Gases that deviate from ideality are known as Real Gases, which originate from two factors: (1) First, the theory assumes that as pressure increases, the volume of a gas becomes very small and approaches zero. While it does approach a small number, it will not be zero because molecules do occupy space (i.e. have volume) and cannot be compressed. (2) Intermolecular forces do exist in gases. These become increasingly important in low temperatures, when translational (definition of translational, please) molecular motion slows down, almost to a halt. However, at high temperatures, or even normal, every day temperatures, the intermolecular forces are very small and tend to be considered negligible.

### Introduction

While the Kinetic-Molecular Theory does an excellent job explaining gases, there are a few properties it does not explain regarding its description of real gases. The theory assumes that collisions between gas molecules and the walls of a container are perfectly elastic, gas particles do not have any volume, and there are no repulsive or attractive forces between molecules. These assumptions pertain to Ideal Gases. While these assumptions generally hold true, there are circumstances where gases deviate from ideality.

Gases tend to behave ideally in two different situations. First, they behave ideally at High Temperatures! This is due to the fact that molecules are flying past each other at extremely high speeds (remember that temperature is a measure of the average kinetic energy, which is directly proportional to velocity). Second, they behave ideally at Low Pressures! This is because at low pressures, the volume of the molecules tends to become negligible in comparison to the total volume of the gas (Remember Boyle's Law, that Pressure and Volume are inversely proportional).

So, if this is when they behave ideally, when do they behave non ideally? Gases behave non ideally at cold temperatures because of the fact that at cold temperatures, molecules are moving relatively slowly past one another, allowing for the repulsive and/or attractive forces between molecules to take effect, deviating from an Ideal Gas. Gases also behave non ideally at High Pressures, because at high pressures, the volume of molecules becomes a factor.

### Real gases and the molar volume

To illustrate the slight differences between the numerical properties of real and ideal gases at normal temperatures and pressures consider the following comparison. You will remember that we used the ideal gas equation to work out a value for the molar volume of an ideal gas at STP (standard temperature and pressure).

If you know the density of a gas at a particular temperature and pressure, it is very easy to work out its molar volume.
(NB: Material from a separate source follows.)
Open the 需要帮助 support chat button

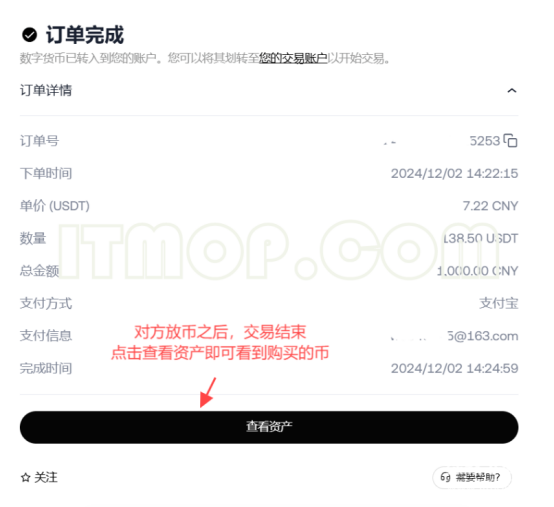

For example, at 273 K and 1 atmosphere pressure, the density of helium is 0.1785 g dm^{-3}. That means that 0.1785 g of helium occupies 1 dm^{3} at STP. It is a fairly simple sum to work out what 1 mole of helium, He, would occupy.

The mass of 1 mole of He is 4 g and would occupy

\[\dfrac{4}{0.1785 \;dm^3} = 22.4\; dm^3 \tag{1}\]
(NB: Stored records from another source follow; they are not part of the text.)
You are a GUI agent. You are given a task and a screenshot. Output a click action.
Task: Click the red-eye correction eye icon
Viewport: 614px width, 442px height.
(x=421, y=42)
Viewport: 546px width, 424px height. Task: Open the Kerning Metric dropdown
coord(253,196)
That's the same (at least to 3 significant figures) as the ideal gas value, suggesting that helium behaves as an ideal gas under these conditions. If you do this for a random sample of other gases, you get these values (to 3 significant figures) for the molar volume at STP (273 K and 1 atmosphere pressure).

density (g dm^{-3}) | molar volume at stp | |
---|---|---|

He | 0.1785 | 22.4 |

N_{2} | 1.2506 | 22.4 |

O_{2} | 1.4290 | 22.4 |

CH_{4} | 0.717 | 22.3 |

CO_{2} | 1.977 | 22.3 |

C_{2}H_{4} | 1.260 | 22.2 |

NH_{3} | 0.769 | 22.1 |

SO_{2} | 2.926 | 21.9 |

So although for simple calculation purposes we use the value 22.4 dm^{3} for all gases, you can see that it isn't exactly true. Even at ordinary temperatures and pressures, real gases can deviate slightly from the ideal value. The effect is much greater under more extreme conditions, as we will see next.

### Compression factors

For an ideal gas, \(pV = nRT\). If pV and nRT are the same, and you divide one by the other, then the answer will, of course, be 1. For real gases, \(pV \neq nRT\), and so the value will be something different. Another way to think of this is by taking a look at the *compressibility factor*:

\[Z=\dfrac{PV}{nRT} \tag{2}\]

\(Z\) measures the deviation of a gas from its ideal state. It can be expressed as the ratio \(PV/nRT\) By analyzing this mathematically, we can clearly see that the compressibility factor is equal to 1 in an ideal gas, because

\[PV=nRT \tag{3}\]

or

\[\dfrac{PV}{nRT}=1 \tag{4}\]

However, in a real gas, as the pressure increases, \(Z\) increases to a number larger than one, distorting the ideality. The same is true for when a temperature decreases, as the compressibility factor rises above 1 again as the temperature approaches a smaller number. An ideal gas has a compressibility factor equal to one, but the compressibility factor for a real gas can vary greatly from this number. The graphs below show how this varies for nitrogen as you change the temperature and the pressure.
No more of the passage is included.